◆ SET TASK
Please rewrite each line of the material below as a row in a Markdown table with the columns Row and Line. Skip blank lines and leave the pictures out.

— Start RECORDS SUPPLIED —

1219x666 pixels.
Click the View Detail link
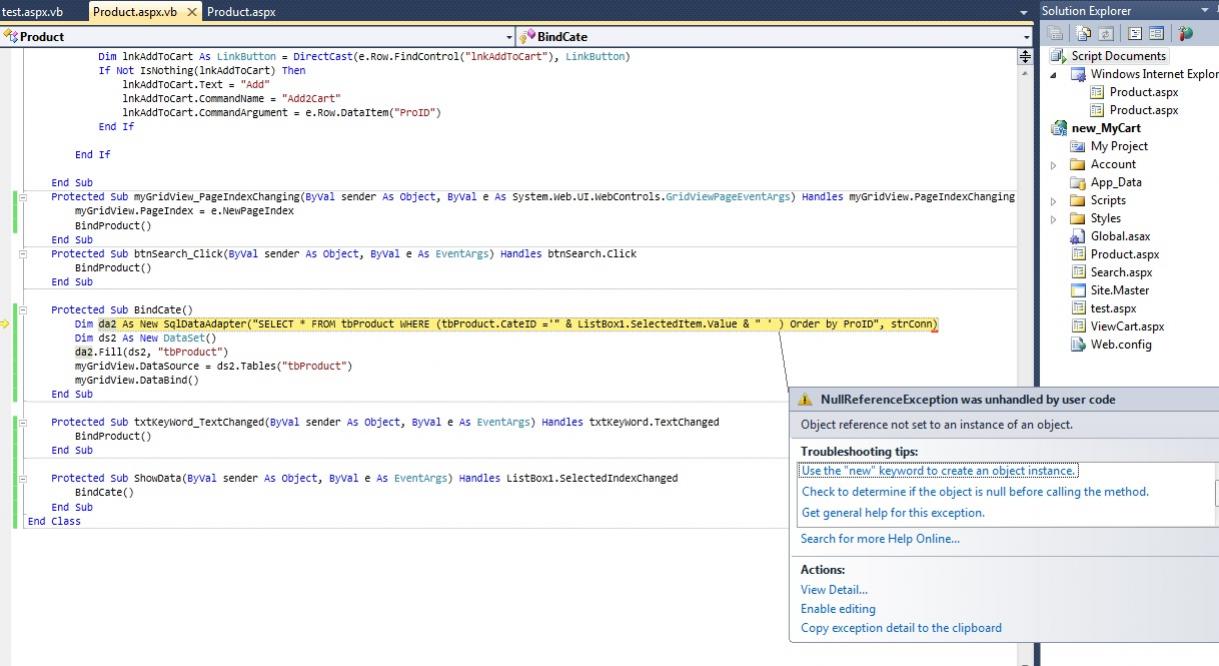pos(834,590)
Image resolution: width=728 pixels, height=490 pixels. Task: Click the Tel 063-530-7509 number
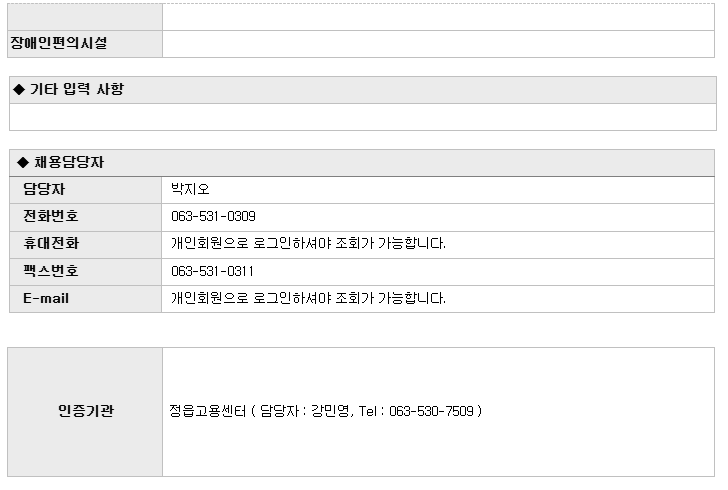[431, 411]
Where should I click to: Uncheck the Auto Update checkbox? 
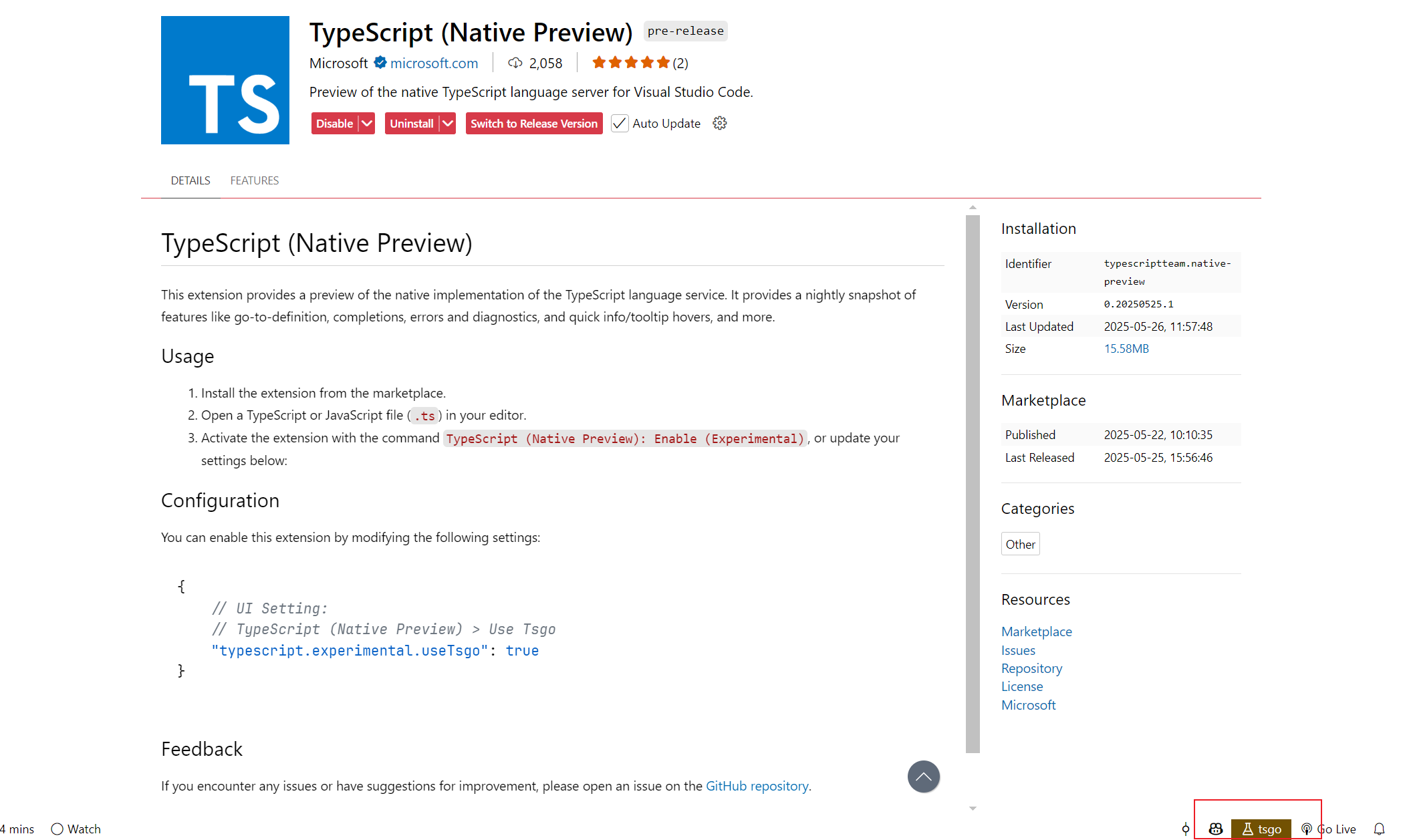[x=619, y=123]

— End RECORDS SUPPLIED —

◆ FINISHED EXERCISE
| Row | Line |
|---|---|
| 1 | 1219x666 pixels. |
| 2 | Click the View Detail link |
| 3 | pos(834,590) |
| 4 | Image resolution: width=728 pixels, height=490 pixels. Task: Click the Tel 063-530-7509 number |
| 5 | [431, 411] |
| 6 | Where should I click to: Uncheck the Auto Update checkbox?  |
| 7 | [x=619, y=123] |